İTÜ’den bir Zırhlı Tren okuru

Bugünlerde yaşadığımız önemli sorunlardan birisi de öğrenci olup çalışma durumudur. Bu, özellikle Meslek Liselerinde başlayan ve adına staj denilen, günümüzde işi öğrenmekten ve tecrübelemekten ziyade, emek gücü sömürüsü diyebileceğimiz bir süreç ile karşımıza çıktı. Son yıllarda; özellikle barınma, ulaşım ve temel maliyetlerin arttığı bu dönemde en önemli sorunlardan birisi de ihtiyaçların artan maliyetleri ve yükselen enflasyon canavarının karşısında ögrencilerin çalışmak zorunda olmasıdır. Özellikle devletin ve özel işletmelerin burslarının yetersiz kaldığı, ailelerin ekonomik olarak cevap veremediği, üstüne üstük eğitim materyallerinin, yemekhane ve kantin fiyatlarının yükselmesi ile birlikte öğrenciler ihtiyaçlarını karşılamak için çalışmak zorunda kaldılar ve kalmaya devam ediyorlar.

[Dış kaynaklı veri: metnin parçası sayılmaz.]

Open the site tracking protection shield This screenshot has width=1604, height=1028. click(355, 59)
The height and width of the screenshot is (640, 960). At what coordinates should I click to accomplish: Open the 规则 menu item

TÜİK verilerine göre halihazırda örgün eğitim gören öğrencilerin %37’si çalışmak zorunda kalmaktadır. 

Öğrencilerin çalışması öğrencilere yaramıyor; peki kime yarıyor?

Öğrenciler çalıştıkları yerlerden kazandığı ücretler ile hayatlarını idame ettirmeye çalışırken elbette bundan yararlanan ve de pastanın en büyük payını götüren taşeron şirketler mevcut. Örneğin bugün öğrencilerin çoğunun tercih ettiği ve çalıştığı işler genelde hizmet sektöründen oluşmaktadır. Bu taşeron firmalar belli bir ücret karşılığında günlük olarak sizi otellere, kafelere ve organizasyonlara kiralayabilir, o gün sizin için aldıkları ücretin yalnızca yarısını size öderler; yani 5 yıldızlı otellerin o süslü kapılarının ardında veya ihtişamlı kafelerin mutfaklarında ve salonlarında size hizmet eden garsonların bir kısmının yarın sabah derse yetişmek gibi bir kaygısı vardır. Bu durumun en vahim örneklerinden birisi küçük şehirlerde yaşayan ve çalışmak zorunda olan öğrencilerin aldıkları ücretlerdir. Burada yaşayan ve çalışmak zorunda olan öğrenciler, saatlik ücretleri 2 simit parasına tekabül etmeyen ücretler ile çalışmak zorunda bırakılmaktadır. Hem eğitim politikalarının yetersizliği yüzünden, hem de işverenlerin maliyeti düşürmek için, kendilerinin kıskacında kalan öğrencilerin önümüzdeki süreçlerlerde daha fazla çalışmak durumunda kalacağı su götürmez bir gerçektir. 

Ne yapmalı? 

Öğrencilerin çalışmak zorunda kalmasının en büyük sebebi, elbette giderlerinin fazla olması durumudur. Halbuki bu “giderler”, birer haktır. Üniversitedeki bir öğrenci ulaşıma, beslenmeye ve barınmaya harcama yapmazsa, mevcut koşullarda geçinebilir ve hayatını idame ettirebilir. Eğer okullar kendi kantinlerini özelleştirmezler ise, barınmayı karşılayacak yeterli miktarda yurt yapılır ve de ulaşımın merkezi bir sistem ile ücretsiz olması sağlanabilirse bugün bilim üretmesini beklediğimiz öğrenciler bilim üretebilirler.